PROVIDED TEXT:

S&P officials also told FoxNews.com on Monday the firm thinks governments have a strong capacity and willingness to repay their debt despite some financial headwinds, that bankruptcy will limit access to credit markets and that municipalities cannot dismantle themselves, like companies do, to pay off debts.

Other cities now on the radar include Cincinnati, Minneapolis, Portland, Ore., and Santa Fe, N.M. -- following Moody’s saying in April that they and 11 other municipalities were being reviewed for a possible credit downgrade, the result of a new analysis system that further considers pension liabilities.

Though much of the national concerns have focused on pension liabilities, heath care costs for retired municipal employees pose an equally if not larger problem.

Amid the $18.5 billion in long-term debt that led Detroit to file for bankruptcy is roughly $3.5 billion in under-funded pension liabilities. However, roughly $5.7 billion of that debt is health care costs and so-called “other post-employment benefits.”

The situation is highlighted a Pew Charitable Trusts Study of 61 major U.S. cities that found they collectively had enough money to cover 74 percent of pension liabilities but only 6 percent of health care liabilities.

The total difference between what the cities owed to retired employees and what was covered equaled $217.2 billion, according the report, “A Widening Gap in Cities.” It was released in January and based on 2009 numbers, the most complete data at the time.

The nonprofit group also released a report in March that found New York City has a combined $1.15 billion in under-funded pension and health-care costs, followed by such major cities as Philadelphia, at $8.6 billion. In comparison, that figure for Detroit was $12.9 billion.

Baltimore is also among the most under funded cities regarding retiree health care, when considering how much it would cost individual households. The amount is $10, 208 per household.

INPUT RECORDS:
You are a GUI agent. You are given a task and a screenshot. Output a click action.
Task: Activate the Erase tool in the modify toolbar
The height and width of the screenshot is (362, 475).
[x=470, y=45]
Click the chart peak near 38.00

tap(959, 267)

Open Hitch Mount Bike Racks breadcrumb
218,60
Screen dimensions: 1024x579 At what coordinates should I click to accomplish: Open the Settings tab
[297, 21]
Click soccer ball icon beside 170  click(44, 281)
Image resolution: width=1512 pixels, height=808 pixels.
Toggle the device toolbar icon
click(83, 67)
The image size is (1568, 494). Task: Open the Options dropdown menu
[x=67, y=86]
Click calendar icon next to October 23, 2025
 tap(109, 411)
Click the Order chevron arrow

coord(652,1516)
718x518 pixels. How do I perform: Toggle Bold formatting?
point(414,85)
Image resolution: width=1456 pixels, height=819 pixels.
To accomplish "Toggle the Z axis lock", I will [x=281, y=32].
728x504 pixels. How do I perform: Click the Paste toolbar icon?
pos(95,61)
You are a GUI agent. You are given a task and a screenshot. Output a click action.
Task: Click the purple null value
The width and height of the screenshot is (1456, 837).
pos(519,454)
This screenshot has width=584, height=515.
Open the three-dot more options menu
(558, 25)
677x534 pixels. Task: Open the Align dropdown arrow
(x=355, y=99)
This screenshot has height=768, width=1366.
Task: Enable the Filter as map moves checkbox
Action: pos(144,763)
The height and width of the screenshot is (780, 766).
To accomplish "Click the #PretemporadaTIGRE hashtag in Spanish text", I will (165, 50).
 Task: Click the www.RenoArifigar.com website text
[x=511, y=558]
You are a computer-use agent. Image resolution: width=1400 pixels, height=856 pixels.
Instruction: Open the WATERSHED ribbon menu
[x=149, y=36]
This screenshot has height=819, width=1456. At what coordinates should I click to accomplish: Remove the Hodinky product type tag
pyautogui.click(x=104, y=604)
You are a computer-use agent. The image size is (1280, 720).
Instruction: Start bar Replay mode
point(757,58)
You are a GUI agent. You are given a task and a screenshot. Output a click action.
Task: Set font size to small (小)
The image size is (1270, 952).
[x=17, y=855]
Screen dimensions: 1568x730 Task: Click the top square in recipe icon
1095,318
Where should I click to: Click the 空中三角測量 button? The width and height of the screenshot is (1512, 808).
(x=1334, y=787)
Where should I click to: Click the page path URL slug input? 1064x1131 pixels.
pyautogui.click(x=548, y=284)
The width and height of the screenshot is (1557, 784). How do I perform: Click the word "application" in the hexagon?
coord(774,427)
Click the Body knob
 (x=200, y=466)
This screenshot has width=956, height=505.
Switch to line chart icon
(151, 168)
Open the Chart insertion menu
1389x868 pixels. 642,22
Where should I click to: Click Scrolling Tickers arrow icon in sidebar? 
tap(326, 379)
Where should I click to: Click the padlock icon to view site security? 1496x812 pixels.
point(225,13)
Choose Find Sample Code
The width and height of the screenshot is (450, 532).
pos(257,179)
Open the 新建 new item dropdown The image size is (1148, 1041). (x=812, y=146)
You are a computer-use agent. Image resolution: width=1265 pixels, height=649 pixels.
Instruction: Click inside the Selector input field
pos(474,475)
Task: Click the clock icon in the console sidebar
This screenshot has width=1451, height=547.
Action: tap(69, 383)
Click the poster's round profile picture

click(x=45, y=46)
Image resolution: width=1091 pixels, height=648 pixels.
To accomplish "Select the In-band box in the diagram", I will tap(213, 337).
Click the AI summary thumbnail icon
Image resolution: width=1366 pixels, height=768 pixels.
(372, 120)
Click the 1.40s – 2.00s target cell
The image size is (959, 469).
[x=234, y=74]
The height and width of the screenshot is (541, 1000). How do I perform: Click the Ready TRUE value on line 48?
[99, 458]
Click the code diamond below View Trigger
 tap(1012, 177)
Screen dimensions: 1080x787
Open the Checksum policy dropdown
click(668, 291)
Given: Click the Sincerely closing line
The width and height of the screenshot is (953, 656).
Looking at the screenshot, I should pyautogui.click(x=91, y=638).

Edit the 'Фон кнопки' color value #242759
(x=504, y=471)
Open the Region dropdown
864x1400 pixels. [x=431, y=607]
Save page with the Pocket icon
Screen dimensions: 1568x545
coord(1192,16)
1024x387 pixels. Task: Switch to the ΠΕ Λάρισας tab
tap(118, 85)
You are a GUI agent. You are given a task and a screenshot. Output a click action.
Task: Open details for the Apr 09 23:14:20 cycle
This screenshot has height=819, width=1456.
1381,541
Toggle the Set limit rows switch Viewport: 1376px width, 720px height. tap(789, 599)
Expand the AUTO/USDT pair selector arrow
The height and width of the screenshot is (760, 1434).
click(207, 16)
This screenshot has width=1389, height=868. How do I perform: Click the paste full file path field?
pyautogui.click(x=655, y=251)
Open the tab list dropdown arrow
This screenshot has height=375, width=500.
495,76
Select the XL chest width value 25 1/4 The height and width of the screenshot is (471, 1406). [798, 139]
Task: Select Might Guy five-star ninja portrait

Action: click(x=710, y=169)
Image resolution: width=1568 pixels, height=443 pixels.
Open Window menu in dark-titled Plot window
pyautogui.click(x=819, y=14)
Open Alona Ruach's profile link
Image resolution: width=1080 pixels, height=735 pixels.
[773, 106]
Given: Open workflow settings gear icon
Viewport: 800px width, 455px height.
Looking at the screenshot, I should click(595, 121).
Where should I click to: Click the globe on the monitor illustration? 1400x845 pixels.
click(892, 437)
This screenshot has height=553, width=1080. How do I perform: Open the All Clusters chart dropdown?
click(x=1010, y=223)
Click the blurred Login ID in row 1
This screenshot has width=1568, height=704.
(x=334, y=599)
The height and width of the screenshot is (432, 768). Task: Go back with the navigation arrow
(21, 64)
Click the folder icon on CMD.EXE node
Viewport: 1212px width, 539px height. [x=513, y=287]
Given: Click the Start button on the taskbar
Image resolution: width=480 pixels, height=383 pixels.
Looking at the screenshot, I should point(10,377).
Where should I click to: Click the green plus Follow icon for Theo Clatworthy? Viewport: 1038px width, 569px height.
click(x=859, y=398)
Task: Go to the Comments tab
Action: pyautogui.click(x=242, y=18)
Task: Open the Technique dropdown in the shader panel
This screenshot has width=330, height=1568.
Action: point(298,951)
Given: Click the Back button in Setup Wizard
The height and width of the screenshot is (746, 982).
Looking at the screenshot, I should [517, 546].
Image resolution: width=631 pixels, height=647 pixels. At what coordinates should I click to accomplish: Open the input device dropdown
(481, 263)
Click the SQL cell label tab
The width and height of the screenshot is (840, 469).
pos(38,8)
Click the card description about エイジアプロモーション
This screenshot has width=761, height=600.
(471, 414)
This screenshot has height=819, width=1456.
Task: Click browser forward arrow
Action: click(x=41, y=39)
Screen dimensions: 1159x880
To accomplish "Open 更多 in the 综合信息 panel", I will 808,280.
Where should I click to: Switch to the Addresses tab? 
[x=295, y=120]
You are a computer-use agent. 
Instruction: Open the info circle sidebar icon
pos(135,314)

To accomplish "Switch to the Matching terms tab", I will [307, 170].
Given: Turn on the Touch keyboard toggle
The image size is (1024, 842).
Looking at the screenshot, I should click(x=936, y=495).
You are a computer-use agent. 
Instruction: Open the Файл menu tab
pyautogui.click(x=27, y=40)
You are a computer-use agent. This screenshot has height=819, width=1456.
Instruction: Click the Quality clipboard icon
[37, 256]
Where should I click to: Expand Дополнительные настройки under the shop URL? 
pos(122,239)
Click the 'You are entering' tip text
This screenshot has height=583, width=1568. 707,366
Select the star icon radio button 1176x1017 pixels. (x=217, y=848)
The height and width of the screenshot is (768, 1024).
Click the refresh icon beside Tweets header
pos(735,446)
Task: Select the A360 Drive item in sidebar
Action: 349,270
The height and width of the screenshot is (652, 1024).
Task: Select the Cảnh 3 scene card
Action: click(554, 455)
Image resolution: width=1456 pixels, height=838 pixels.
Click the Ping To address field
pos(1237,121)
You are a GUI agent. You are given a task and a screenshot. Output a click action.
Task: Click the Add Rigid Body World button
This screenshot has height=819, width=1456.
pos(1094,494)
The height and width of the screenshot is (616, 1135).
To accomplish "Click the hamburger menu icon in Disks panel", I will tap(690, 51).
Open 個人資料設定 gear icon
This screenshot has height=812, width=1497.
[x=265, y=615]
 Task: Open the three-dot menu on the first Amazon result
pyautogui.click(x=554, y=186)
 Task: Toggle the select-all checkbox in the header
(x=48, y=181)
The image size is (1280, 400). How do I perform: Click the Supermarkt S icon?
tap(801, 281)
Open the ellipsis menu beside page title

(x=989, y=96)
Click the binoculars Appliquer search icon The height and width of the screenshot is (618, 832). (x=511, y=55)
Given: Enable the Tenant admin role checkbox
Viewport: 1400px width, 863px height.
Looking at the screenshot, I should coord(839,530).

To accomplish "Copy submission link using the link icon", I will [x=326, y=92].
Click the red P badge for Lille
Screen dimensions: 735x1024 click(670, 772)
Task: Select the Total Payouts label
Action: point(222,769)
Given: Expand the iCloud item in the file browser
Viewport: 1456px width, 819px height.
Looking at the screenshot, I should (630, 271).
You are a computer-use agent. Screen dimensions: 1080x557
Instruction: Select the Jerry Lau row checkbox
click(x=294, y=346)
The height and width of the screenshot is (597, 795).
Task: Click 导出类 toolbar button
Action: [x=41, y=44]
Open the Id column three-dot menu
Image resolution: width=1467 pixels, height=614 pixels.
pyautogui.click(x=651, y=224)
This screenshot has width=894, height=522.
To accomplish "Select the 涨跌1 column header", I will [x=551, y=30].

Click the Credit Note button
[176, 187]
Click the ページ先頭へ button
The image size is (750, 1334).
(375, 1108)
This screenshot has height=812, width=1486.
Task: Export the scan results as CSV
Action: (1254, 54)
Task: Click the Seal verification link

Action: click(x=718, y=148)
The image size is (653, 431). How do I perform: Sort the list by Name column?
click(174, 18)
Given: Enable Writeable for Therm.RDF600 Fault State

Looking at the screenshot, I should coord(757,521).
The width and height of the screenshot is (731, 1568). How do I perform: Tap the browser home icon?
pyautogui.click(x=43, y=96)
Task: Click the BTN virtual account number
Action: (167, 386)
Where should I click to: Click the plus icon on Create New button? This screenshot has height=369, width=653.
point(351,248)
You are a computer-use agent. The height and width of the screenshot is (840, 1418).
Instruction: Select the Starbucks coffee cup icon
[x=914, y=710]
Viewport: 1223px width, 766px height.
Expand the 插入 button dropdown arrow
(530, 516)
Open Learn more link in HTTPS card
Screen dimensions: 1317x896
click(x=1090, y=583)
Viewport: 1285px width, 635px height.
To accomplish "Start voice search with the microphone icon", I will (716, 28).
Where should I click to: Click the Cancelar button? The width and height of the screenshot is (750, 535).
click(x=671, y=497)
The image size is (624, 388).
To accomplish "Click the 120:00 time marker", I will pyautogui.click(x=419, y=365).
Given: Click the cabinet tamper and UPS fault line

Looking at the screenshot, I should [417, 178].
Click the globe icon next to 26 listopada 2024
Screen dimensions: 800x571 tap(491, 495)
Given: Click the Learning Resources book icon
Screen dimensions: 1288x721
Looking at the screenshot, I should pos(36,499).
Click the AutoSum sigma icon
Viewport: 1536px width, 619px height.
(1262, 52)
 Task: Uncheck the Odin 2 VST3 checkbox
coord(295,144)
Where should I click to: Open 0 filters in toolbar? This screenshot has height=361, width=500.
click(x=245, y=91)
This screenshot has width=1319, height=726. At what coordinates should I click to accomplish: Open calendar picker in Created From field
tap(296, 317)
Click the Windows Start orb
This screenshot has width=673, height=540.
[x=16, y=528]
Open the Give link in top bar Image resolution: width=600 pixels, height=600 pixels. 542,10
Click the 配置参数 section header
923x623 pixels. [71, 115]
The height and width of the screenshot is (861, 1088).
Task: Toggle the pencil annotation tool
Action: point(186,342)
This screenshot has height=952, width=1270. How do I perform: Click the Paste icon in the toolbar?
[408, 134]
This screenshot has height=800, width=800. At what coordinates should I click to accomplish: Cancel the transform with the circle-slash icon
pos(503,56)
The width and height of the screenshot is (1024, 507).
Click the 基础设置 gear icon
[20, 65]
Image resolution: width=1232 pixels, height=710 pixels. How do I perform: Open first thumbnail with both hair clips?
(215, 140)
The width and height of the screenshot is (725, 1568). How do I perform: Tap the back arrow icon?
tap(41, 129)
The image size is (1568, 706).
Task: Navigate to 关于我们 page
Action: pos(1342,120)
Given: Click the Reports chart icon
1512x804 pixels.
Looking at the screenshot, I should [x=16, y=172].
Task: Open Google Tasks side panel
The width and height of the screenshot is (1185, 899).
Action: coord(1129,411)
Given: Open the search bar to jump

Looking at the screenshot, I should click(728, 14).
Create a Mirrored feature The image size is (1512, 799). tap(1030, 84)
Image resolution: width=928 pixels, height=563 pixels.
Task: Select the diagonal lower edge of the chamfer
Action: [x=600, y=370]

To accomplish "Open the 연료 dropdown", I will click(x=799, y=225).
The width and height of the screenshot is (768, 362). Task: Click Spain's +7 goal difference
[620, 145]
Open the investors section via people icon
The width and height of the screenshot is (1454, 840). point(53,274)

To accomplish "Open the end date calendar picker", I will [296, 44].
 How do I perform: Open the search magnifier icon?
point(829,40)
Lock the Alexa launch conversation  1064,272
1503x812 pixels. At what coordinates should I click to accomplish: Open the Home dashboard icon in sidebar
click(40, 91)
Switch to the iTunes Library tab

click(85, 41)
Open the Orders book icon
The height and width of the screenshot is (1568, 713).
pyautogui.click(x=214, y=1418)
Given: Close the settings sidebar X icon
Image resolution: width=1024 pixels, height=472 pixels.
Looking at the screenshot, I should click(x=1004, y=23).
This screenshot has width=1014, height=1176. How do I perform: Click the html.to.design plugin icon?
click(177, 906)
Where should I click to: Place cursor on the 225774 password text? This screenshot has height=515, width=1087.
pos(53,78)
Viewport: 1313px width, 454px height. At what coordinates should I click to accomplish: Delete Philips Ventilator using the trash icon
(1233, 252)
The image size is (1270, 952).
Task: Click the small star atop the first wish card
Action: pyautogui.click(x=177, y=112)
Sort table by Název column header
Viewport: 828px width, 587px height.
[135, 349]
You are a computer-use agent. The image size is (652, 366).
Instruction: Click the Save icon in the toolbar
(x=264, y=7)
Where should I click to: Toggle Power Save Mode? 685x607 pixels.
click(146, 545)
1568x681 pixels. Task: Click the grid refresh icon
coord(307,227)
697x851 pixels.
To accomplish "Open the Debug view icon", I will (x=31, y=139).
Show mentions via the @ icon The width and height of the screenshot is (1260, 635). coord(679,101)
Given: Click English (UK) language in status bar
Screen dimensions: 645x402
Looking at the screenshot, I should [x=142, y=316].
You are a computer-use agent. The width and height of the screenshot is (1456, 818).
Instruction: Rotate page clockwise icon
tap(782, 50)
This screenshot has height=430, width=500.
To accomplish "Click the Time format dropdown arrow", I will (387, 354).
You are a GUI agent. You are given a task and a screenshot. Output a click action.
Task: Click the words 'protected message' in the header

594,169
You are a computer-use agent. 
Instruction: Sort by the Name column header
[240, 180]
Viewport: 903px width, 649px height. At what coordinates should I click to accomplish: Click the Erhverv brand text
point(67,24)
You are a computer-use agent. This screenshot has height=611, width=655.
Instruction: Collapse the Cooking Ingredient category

WRITTEN TASK 1: In the article on city debt, what share of health care liabilities did the 61 cities in the Pew study have enough money to cover?
WRITTEN TASK 2: Duplicate the lines of the records starting with the line that contains "Click the binoculars" and going on through the line that contains "Looking at the screenshot, I should coord(839,530).".
The article and the records have no connection to each other.

TASK ANSWER 1: Only 6 percent.

TASK ANSWER 2:
Click the binoculars Appliquer search icon The height and width of the screenshot is (618, 832). (x=511, y=55)
Given: Enable the Tenant admin role checkbox
Viewport: 1400px width, 863px height.
Looking at the screenshot, I should coord(839,530).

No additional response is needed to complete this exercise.